About the Competition

The CNNC brings together law students from across Canada to practice and improve their negotiation and problem-solving skills. The competition simulates negotiation in which teams of two law students, acting as lawyers, negotiate a series of legal, social policy and business problems. The competition hosts two concurrent streams, one in English and one in French. The winning teams goes on to represent Canada at the International Negotiation Competition with top law school teams from around the world. 

Until recently, most competitive moots (popular features of the law curriculum) have focused on appellate advocacy. This competition puts students 'in the boardroom', in bilateral and multi-party negotiations, looking for solutions to complex problems. It also focuses on self-reflection, continuous improvement, and high quality feedback, as panels of volunteer judges (lawyers, members of the judiciary, mediators and business professionals) engage in thoughtful discussions with students about their negotiations. Each team participates in three rounds of realistic simulations of two-party and multi-party negotiation scenarios. The students' self-analysis reflection coupled with the judges' feedback ensures that students will strengthen their skills even further. 

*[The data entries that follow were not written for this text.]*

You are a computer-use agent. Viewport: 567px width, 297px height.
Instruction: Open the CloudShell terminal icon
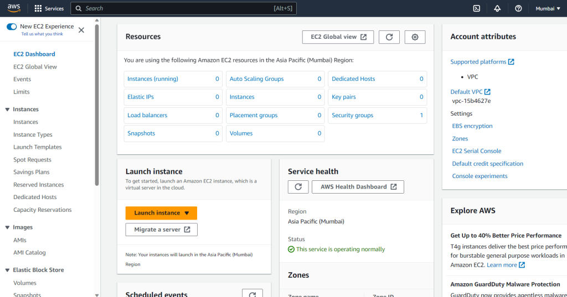[x=476, y=8]
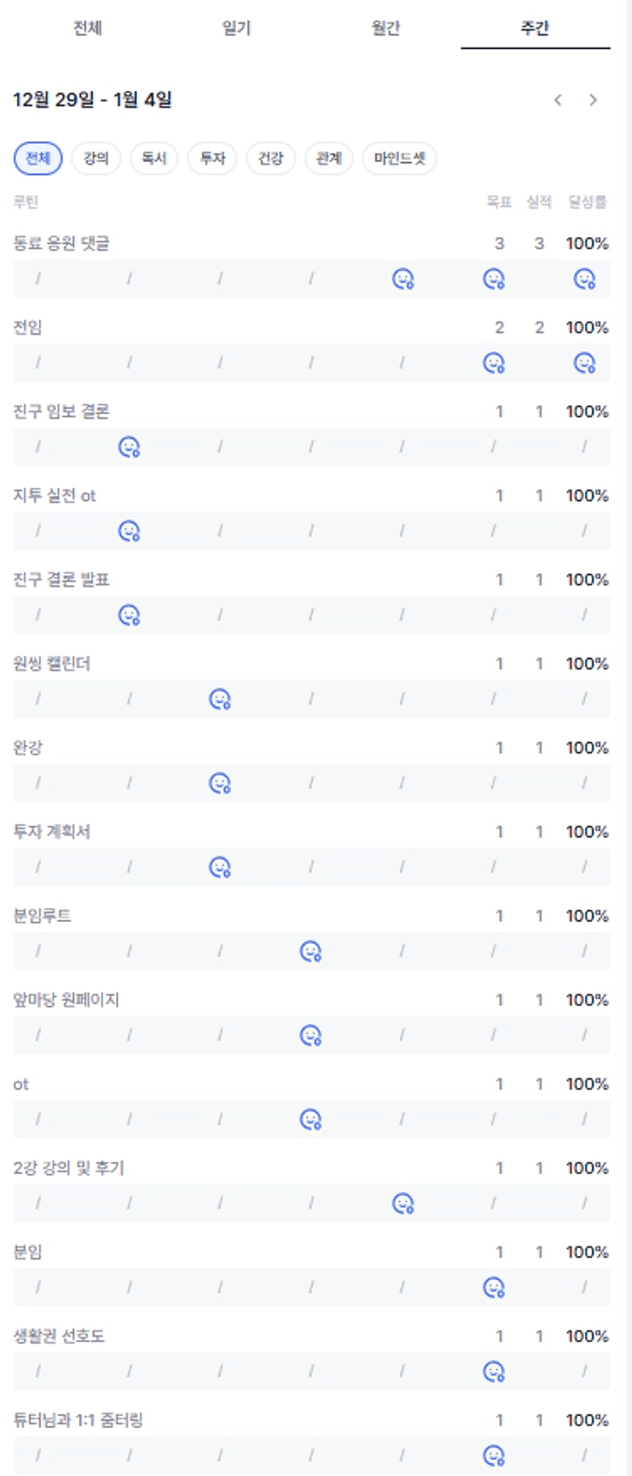
Task: Click the 12월 29일 - 1월 4일 date range
Action: [x=92, y=100]
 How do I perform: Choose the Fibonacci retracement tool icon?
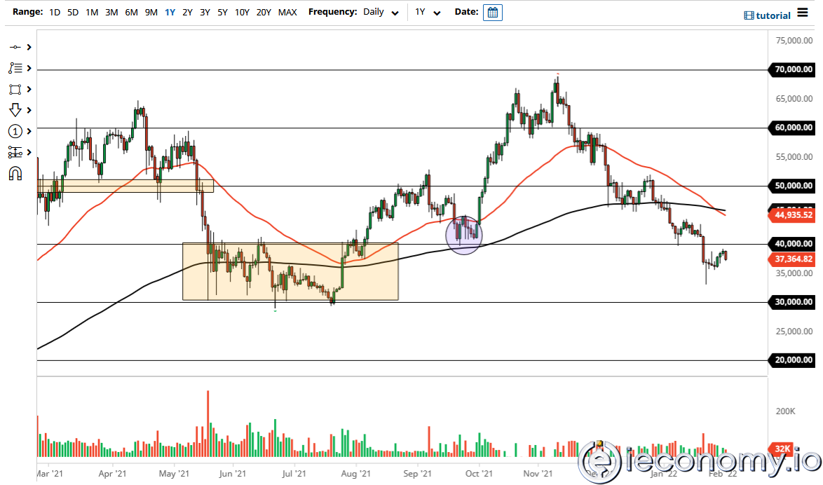click(15, 68)
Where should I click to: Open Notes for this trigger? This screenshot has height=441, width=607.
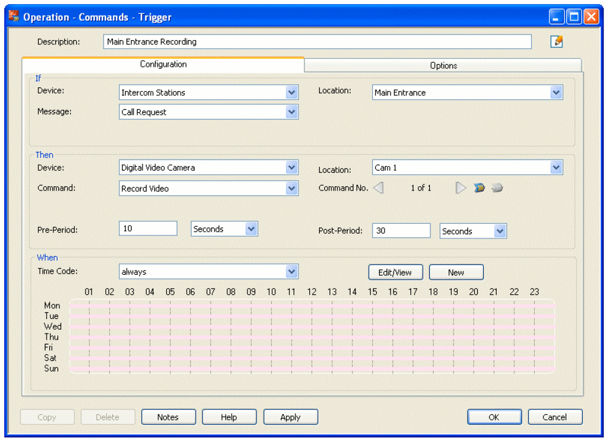pos(168,417)

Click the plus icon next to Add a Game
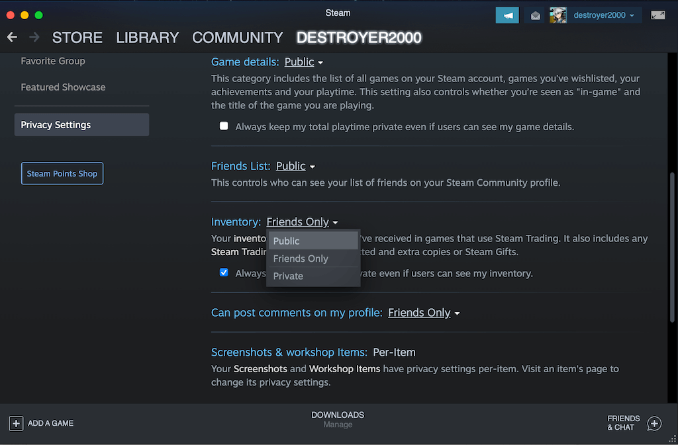(15, 423)
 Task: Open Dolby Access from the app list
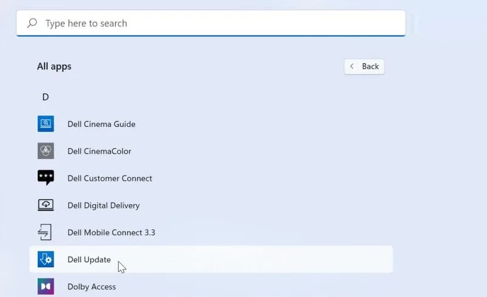[x=92, y=287]
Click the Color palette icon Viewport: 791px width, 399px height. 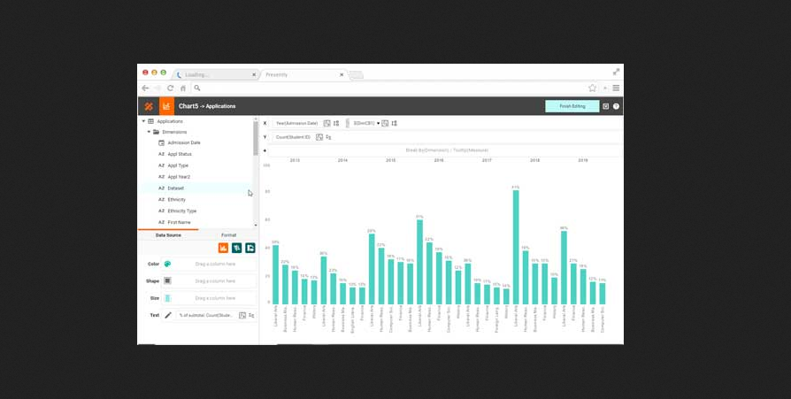pos(167,264)
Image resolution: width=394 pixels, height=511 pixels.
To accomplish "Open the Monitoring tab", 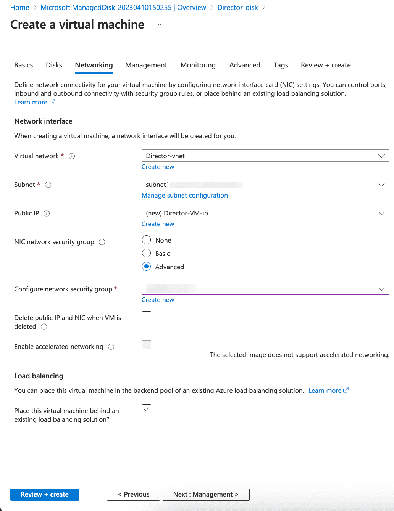I will (x=198, y=65).
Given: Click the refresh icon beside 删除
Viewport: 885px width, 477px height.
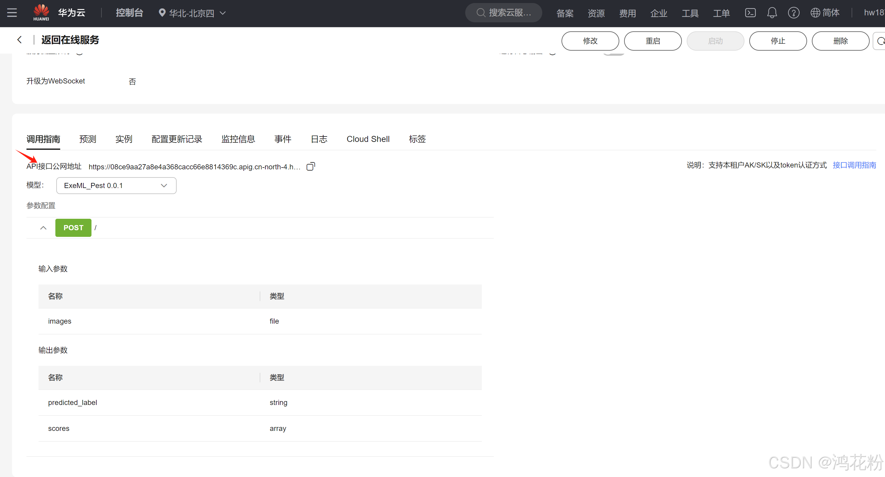Looking at the screenshot, I should coord(880,41).
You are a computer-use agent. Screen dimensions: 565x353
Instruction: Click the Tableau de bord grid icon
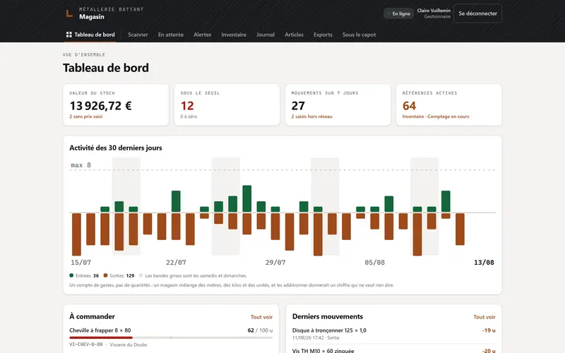click(69, 35)
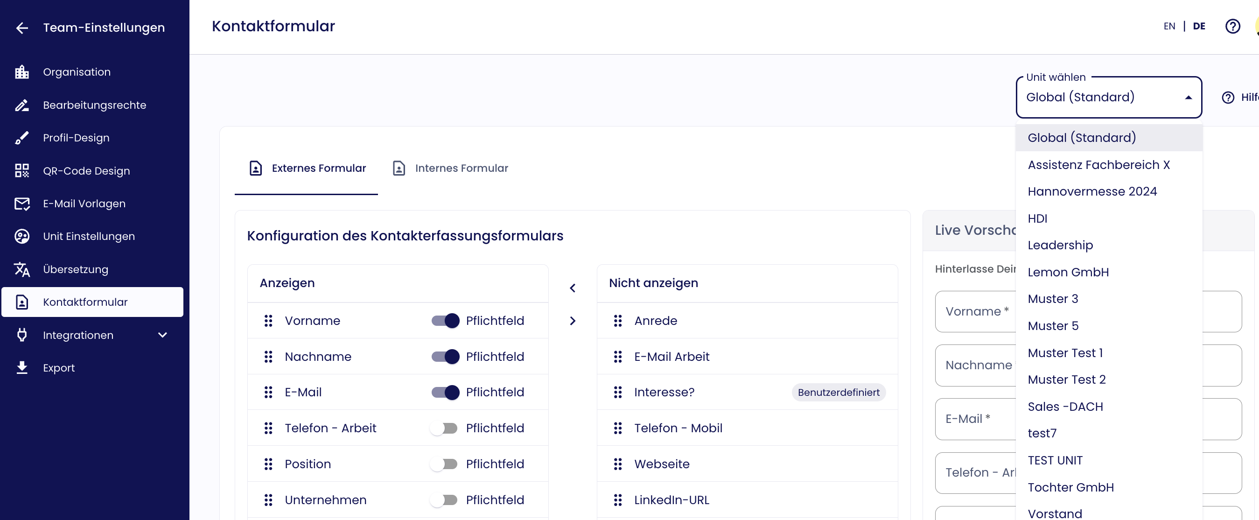Click the back arrow beside Team-Einstellungen
The height and width of the screenshot is (520, 1259).
[22, 28]
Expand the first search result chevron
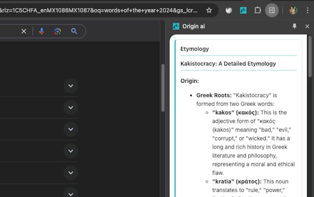Screen dimensions: 314x197 70,86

Founded in 2017, the CNNC promotes lawyer competency in non-litigation dispute resolution forums and builds networks among Canadian teaching programs. The competition includes a master-class demonstration or talk and some mix-and-mingle social events. 

The competition is open to law students from across Canada. Students compete in teams of two, representing their schools. Law faculties can send up to four students in the English stream, and can also send up to four students to compete in the French stream of the event. Universities that have participated in the past include: University of Calgary, University of Alberta, University of Saskatchewan, University of Manitoba, Osgoode Hall Law School of York University, University of Toronto, Western University, University of Windsor, University of Ottawa, University of New Brunswick, Dalhousie University, McGill's Faculty of Law, and l'Université de Sherbrooke. In 2023 and 2024, 52 law students took part in the CNNC.

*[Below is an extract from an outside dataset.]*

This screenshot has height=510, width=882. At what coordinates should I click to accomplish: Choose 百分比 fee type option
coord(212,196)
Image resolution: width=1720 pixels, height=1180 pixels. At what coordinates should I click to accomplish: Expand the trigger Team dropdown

The French Language stream now provides an opportunity for bilingual students from both Civil and Common Law schools to take part - and, even more significantly, for students in French language law school programs in Western Canada to interact with Québec law teams, and receive feedback from French/bilingual/multilingal lawyers and members of the judiciary. The cross-language and cross-cultural component of this competition - all win a problem-solving setting - is unique.